Solo eres la excusa para una narrativa en disputa. La chuchería de cretinos empeñados en usar tu tragedia para sentirse vivos

Te pregunto: ¿y si fueran tus cosas?

Porque, en realidad, de eso va todo. De sentir. ¿Y si la catástrofe estuviera derritiendo las puertas de tu casa? ¿Puedes imaginar? El fuego, no como colorín en un gráfico ni arma arrojadiza, sino comiéndose tu PlayStation, la cocina donde cenaste anoche una tortilla francesa, el colchón viscoelástico, la vajilla que trajiste del pueblo. Reduciendo a cenizas el columpio donde jugaban tus hijas, la barra del bar en la que echas cañas, el banco donde se sienta tu abuela, el olor de tu barrio. Tu historia entera.

Y cuando no quedan más que los escombros de los recuerdos, te sientas a mirar el móvil. Y ahí, con el hollín todavía en la garganta, escuchas o lees a un montón de individuos enfrentándose como en una pelea de gallos. Tu pérdida, tanto dolor, convertidos en ruido de fondo de una discusión que en realidad no va contigo.

Entonces quizá es cuando lo entiendas. Solo eres la excusa para una narrativa en disputa. La chuchería de cretinos empeñados en usar tu tragedia para sentirse vivos. El desempate en un partido de fútbol. Y eso no tiene gracia. Ni decencia.

Así que mejor si te das cuenta antes de que te pase a ti. Y dejes de formar parte del rebaño.
Dicho esto, quiero seguir pensando que en el fondo la gente es buena.
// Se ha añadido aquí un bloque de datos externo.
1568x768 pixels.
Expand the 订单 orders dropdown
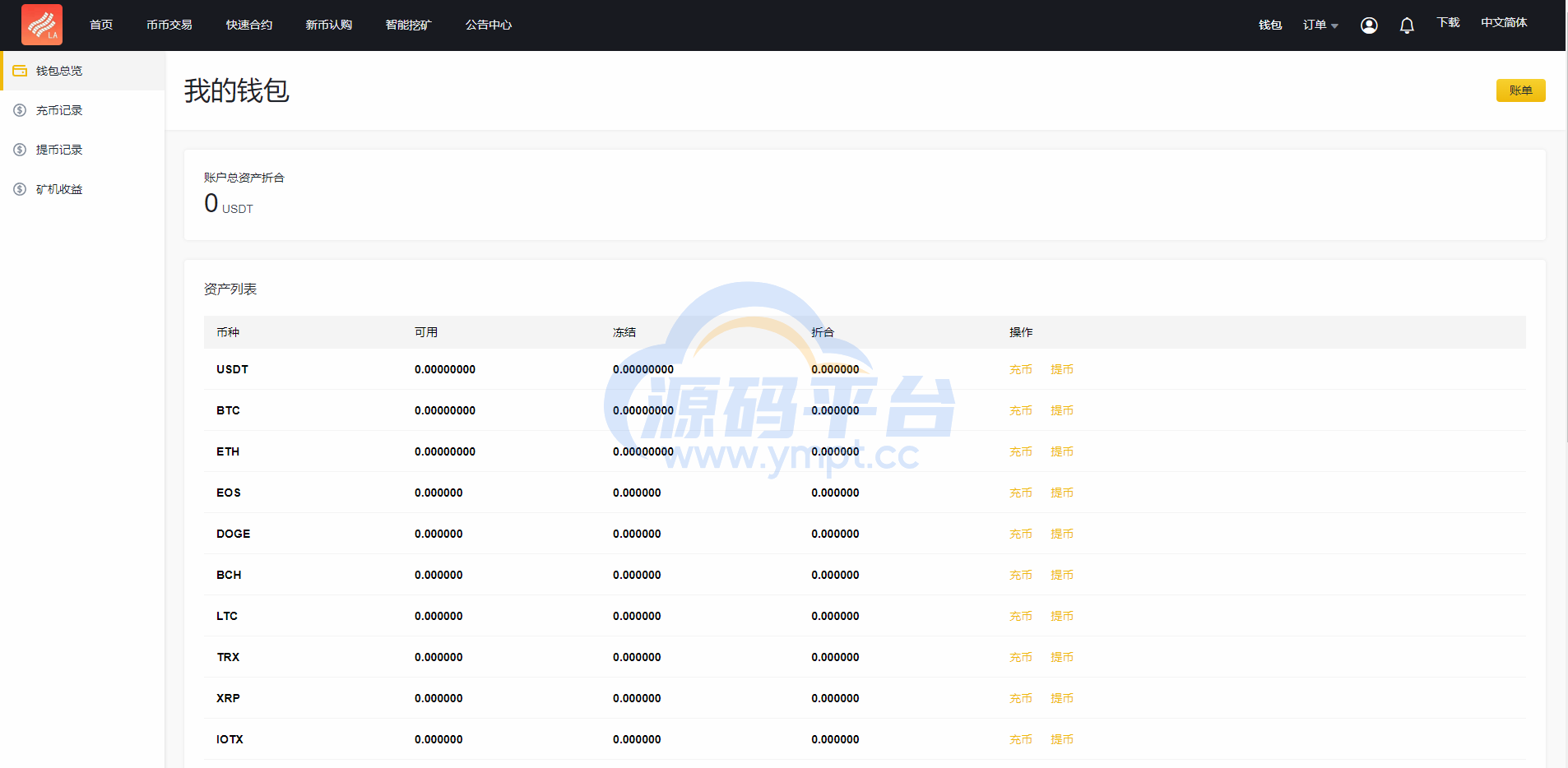click(x=1320, y=25)
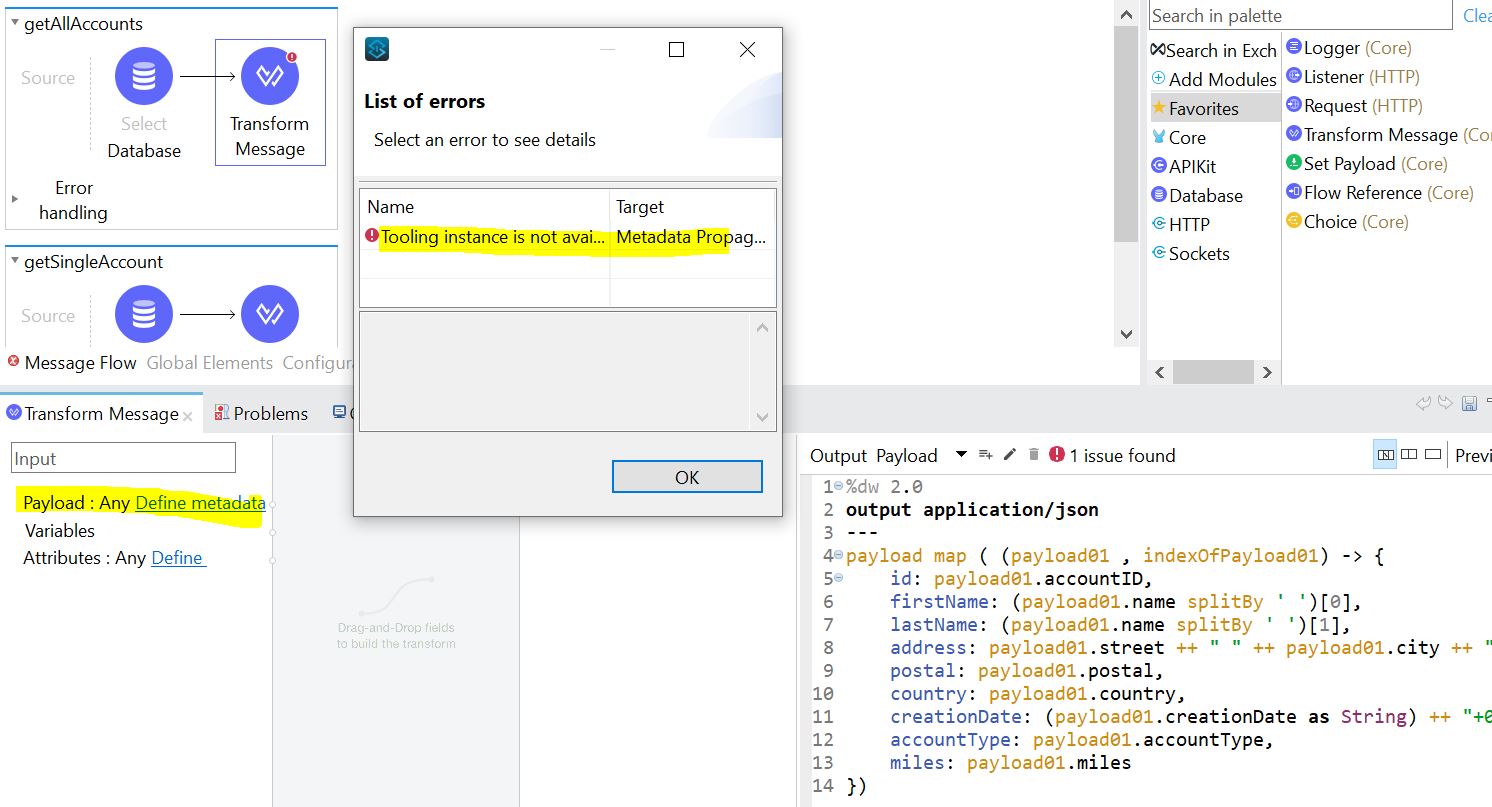The image size is (1492, 807).
Task: Open the Problems tab
Action: [x=268, y=412]
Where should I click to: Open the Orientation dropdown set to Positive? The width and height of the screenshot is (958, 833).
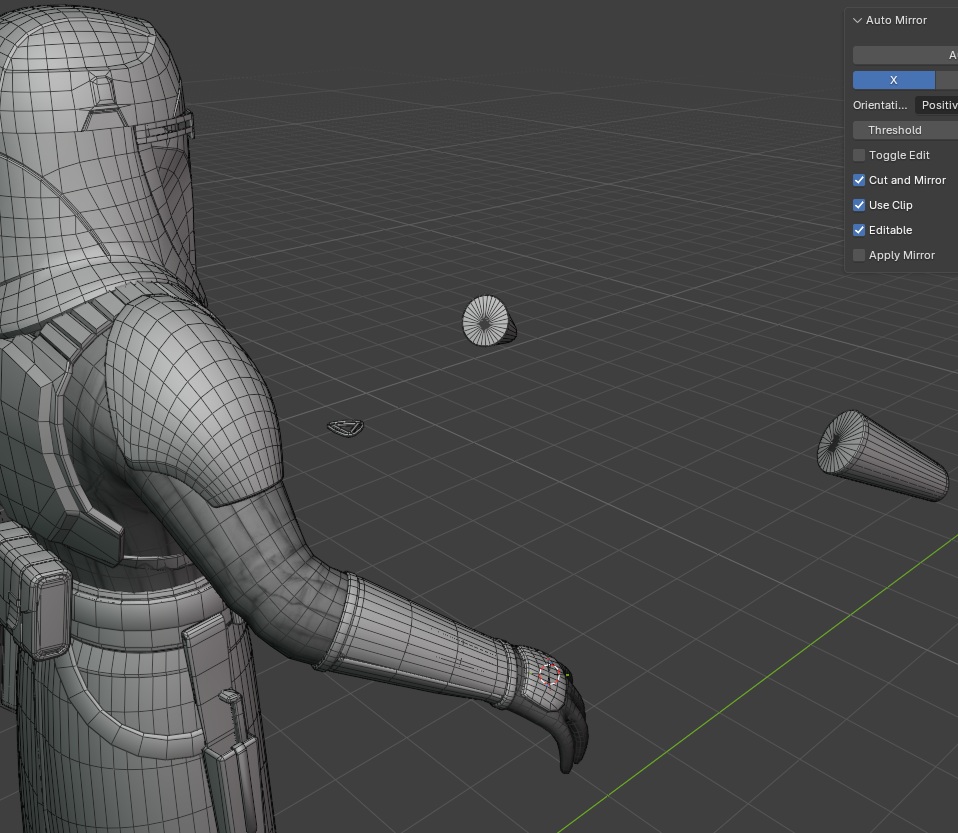[x=936, y=105]
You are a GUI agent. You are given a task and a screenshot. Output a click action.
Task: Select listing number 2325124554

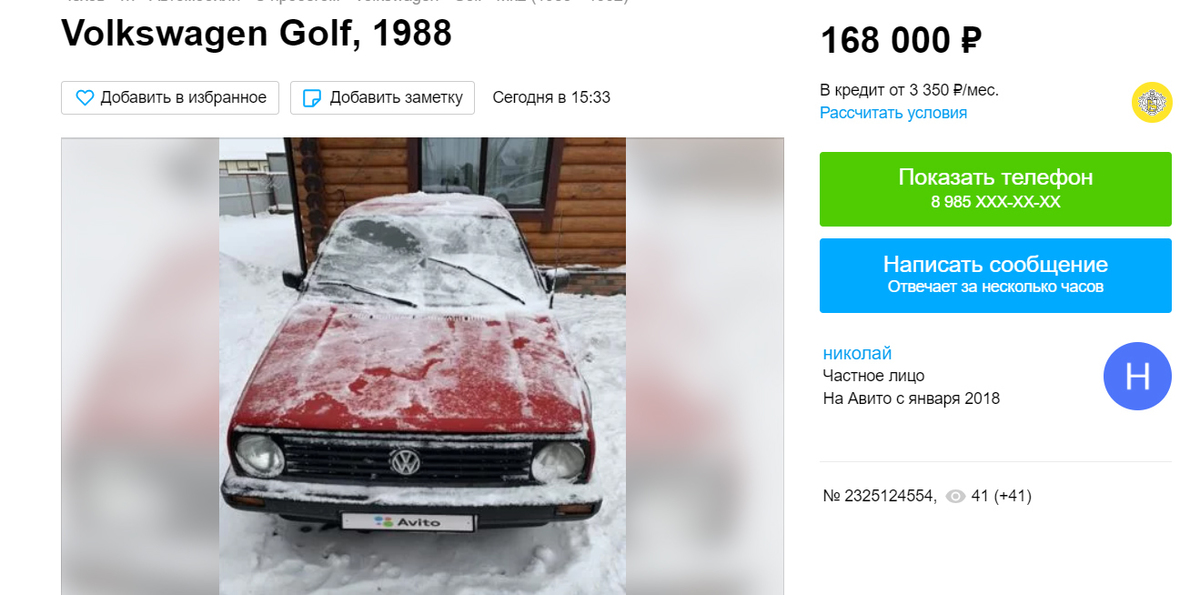coord(879,496)
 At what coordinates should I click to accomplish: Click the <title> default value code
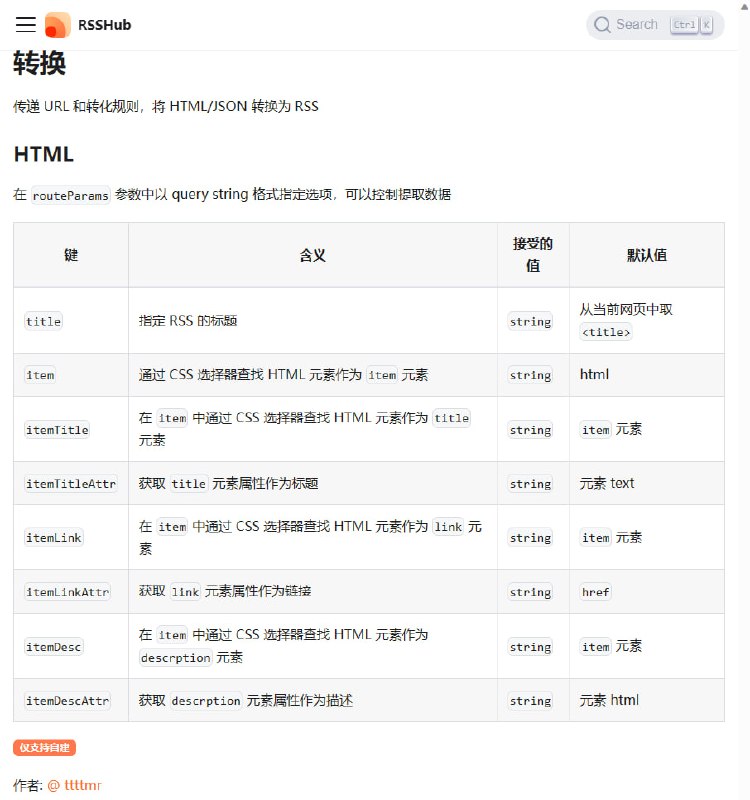click(606, 332)
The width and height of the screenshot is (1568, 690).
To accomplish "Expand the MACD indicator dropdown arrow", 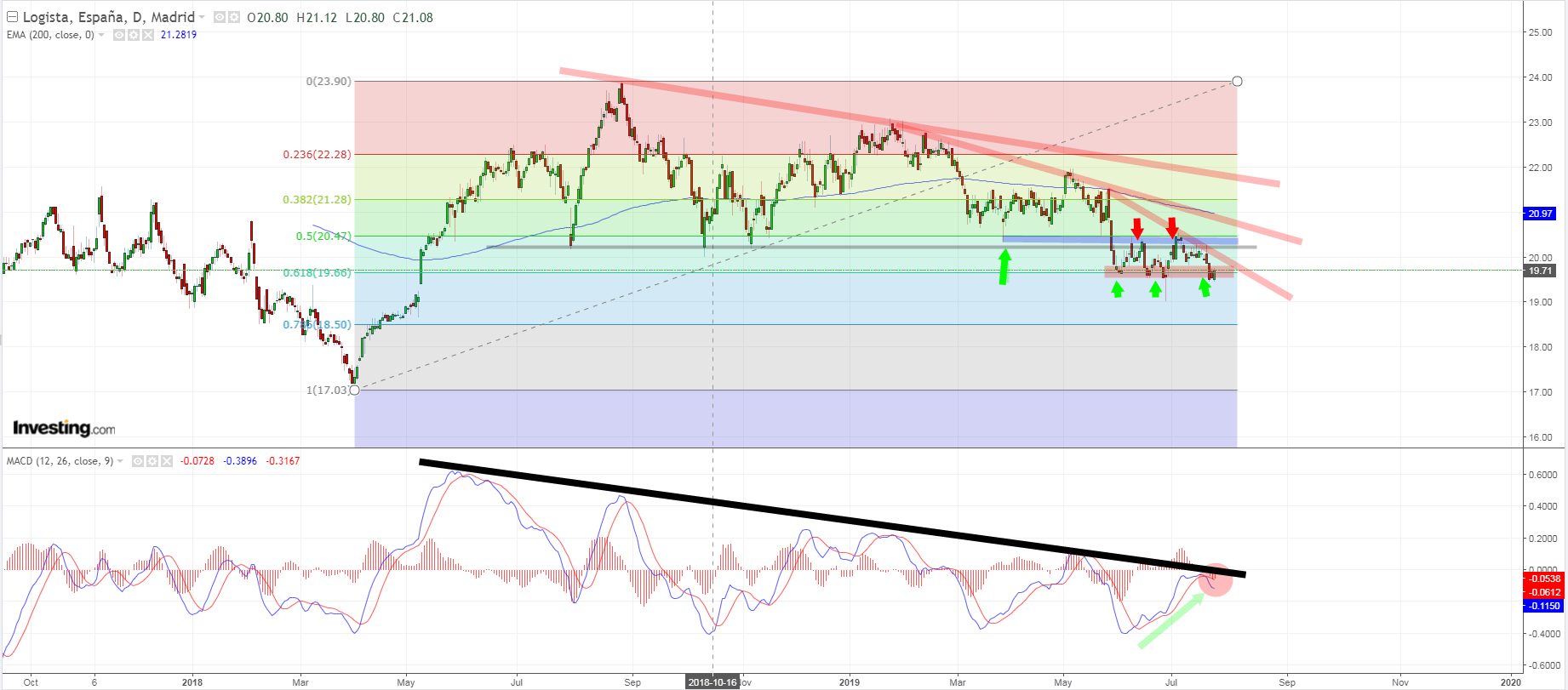I will coord(120,461).
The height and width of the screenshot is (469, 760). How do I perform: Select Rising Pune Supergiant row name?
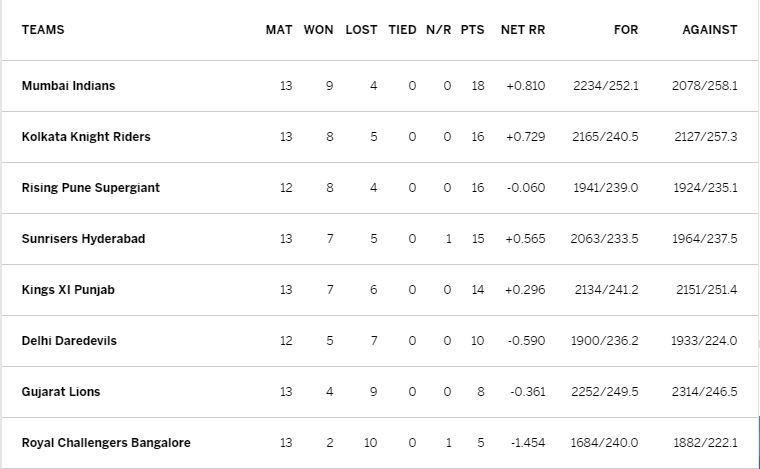point(91,188)
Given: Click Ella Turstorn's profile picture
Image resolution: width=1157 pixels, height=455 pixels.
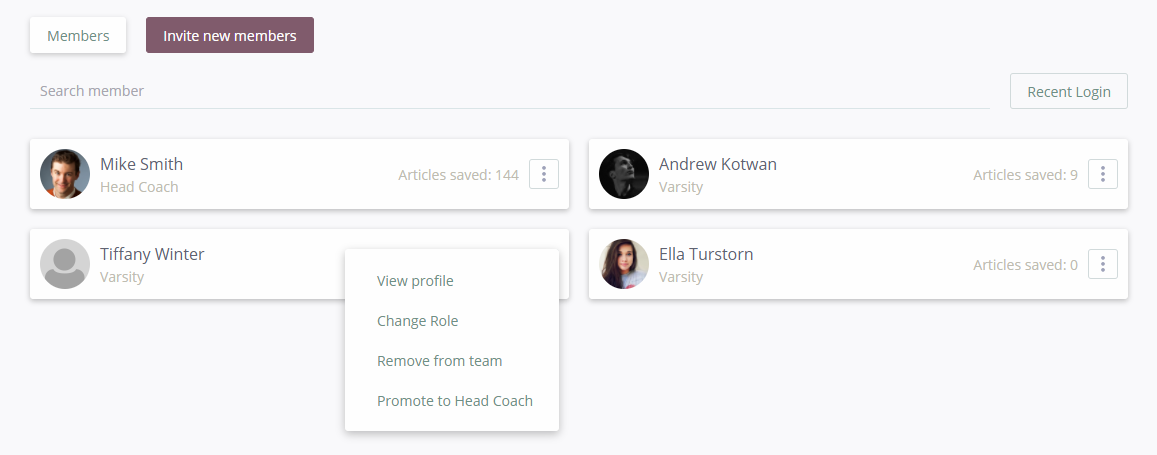Looking at the screenshot, I should point(624,264).
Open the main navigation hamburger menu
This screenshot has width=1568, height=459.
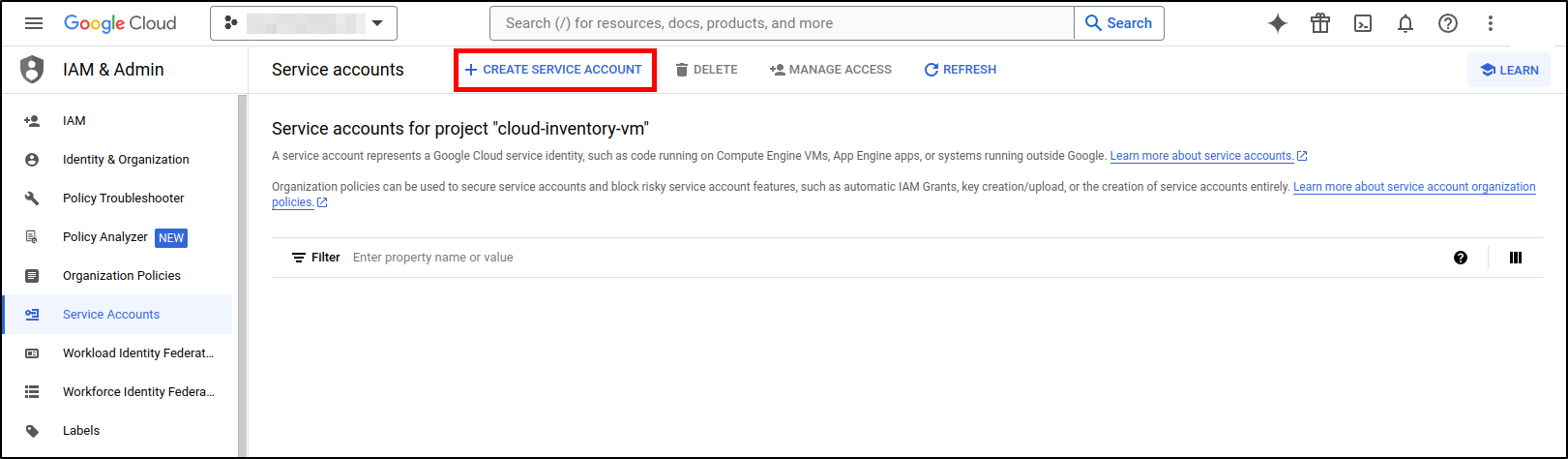click(34, 23)
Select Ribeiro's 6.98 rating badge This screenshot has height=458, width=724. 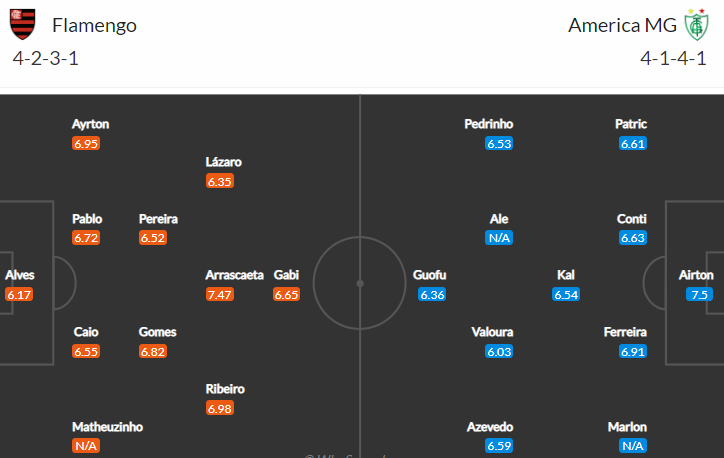tap(220, 409)
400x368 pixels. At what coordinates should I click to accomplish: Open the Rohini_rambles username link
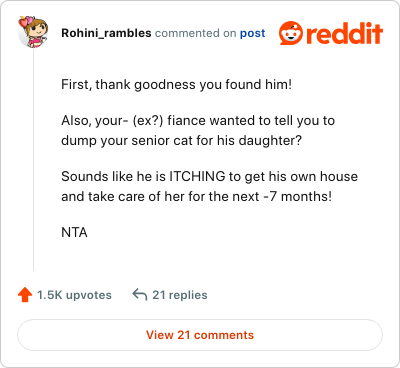point(106,33)
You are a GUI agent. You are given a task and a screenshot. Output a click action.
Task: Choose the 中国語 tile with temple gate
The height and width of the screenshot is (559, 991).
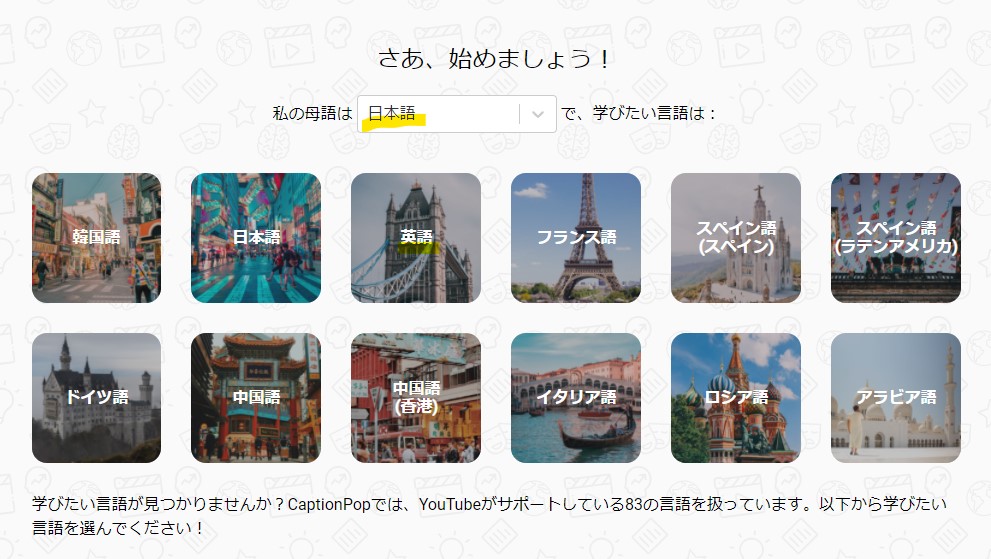pos(256,398)
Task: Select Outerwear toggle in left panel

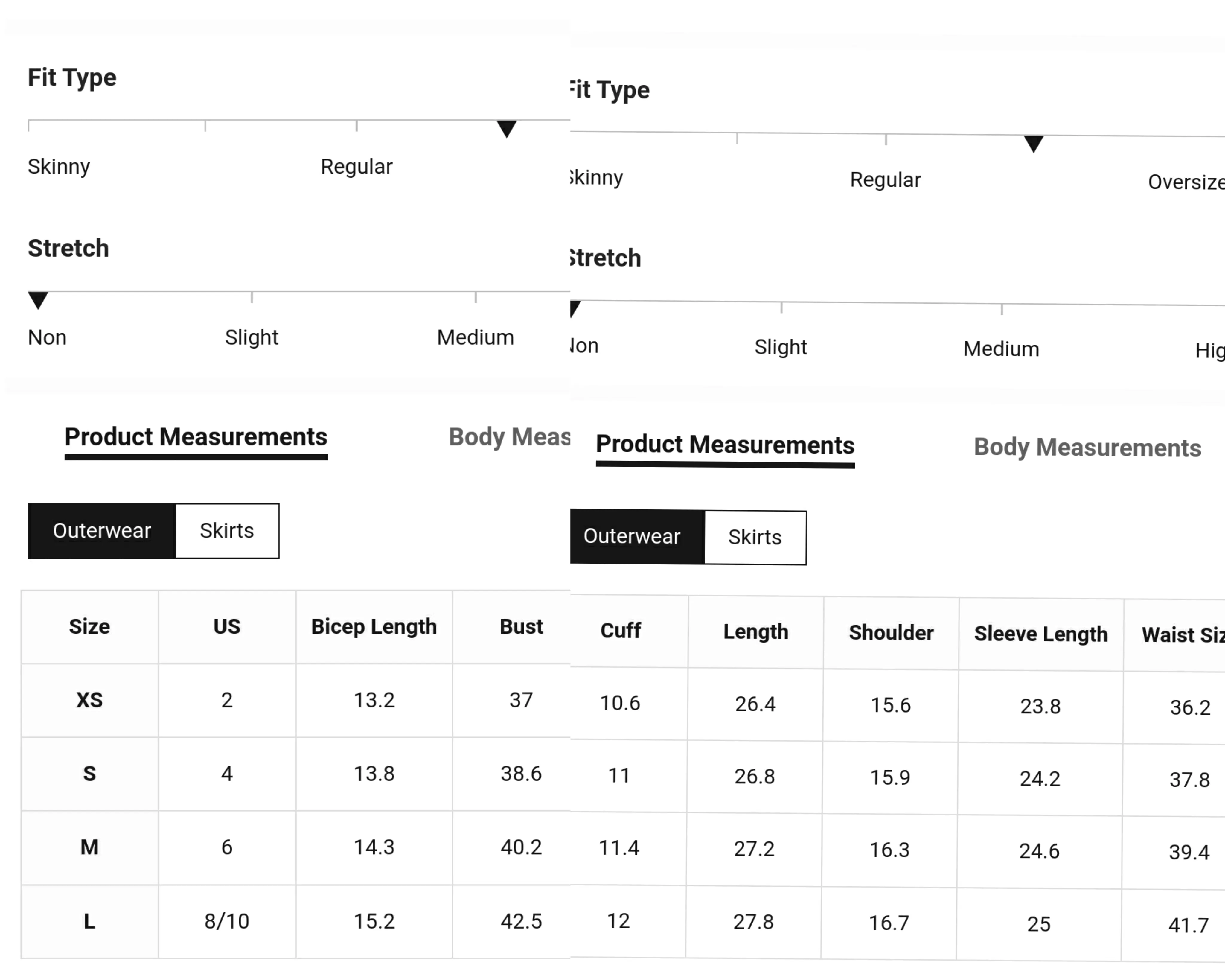Action: coord(102,531)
Pero hemos levantado un ecosistema que celebra la brutalidad por encima de la compasión. Un circo donde se aplaude más al que grita que al que escucha, al que dictamina que al que duda, al que simplifica que al que intenta comprender, al de los blancos y negros sobre el radiante arcoiris de los grises.

Y mientras jugamos al Monopoly de las culpas y relatos, la España rural se ahoga: ese 84% del país que ya sufría las consecuencias feroces del desequilibrio territorial, que se ha ido quedando sin médicos, sin tren, sin relevo generacional en los suelos que ahora crepitan.

La misma España que, con el aliento del fuego en la nuca, sabe que lo más difícil no es huir de las llamas. Es seguir escapando de la indiferencia, el lucro ajeno, la burocracia tramposa e infinita, los planes estratégicos redactados desde un despacho con aire acondicionado y el desdén capitalino que reduce su existencia a cuatro tópicos de anuncio de quesos.

La vida debería ir de eso: saber qué incendios sofocar y qué lumbres proteger, con la lucidez suficiente para no confundir churras con merinas

Esa a la que alguien con más torpeza que ingenio decidió calificar de “vacía”, cuando está llena de todo lo que ahora mismo nos falta como comunidad: silencio, lazos, la paciencia de la tierra, el conocimiento ancestral que no está en Wikipedia, la respuesta que nunca dará Grok.

No sé, seguramente quiero decir que lo que arde estos días no son solo bosques y pueblos. Se quema lo que nos mantiene en pie como sociedad. Y hace falta un cambio, sí: político, económico, cultural y, sobre todo, humano.

Tal vez se nos esté haciendo tarde, igual que a Rajoy en su visita al Prestige, Mañueco con los incendios de 2022, Sánchez cuando el volcán de La Palma o Mazón con la Dana. Pero nosotros no somos ellos, somos los que los pusimos.

Y ese poder, como advertía el tío Ben, conlleva una gran responsabilidad. La de preguntarnos de una santa vez quiénes somos, de dónde venimos, a dónde nos dirigimos, con quién y para qué. Si queremos avanzar de la mano, aunque sea a trompicones, o seguir cada cual en su trinchera con el bidón de gasolina.

Llámame ingenua, pero pienso que la vida debería ir de eso: saber qué incendios sofocar y qué lumbres proteger, con la lucidez suficiente para no confundir churras con merinas. De lo contrario, apaga y vámonos.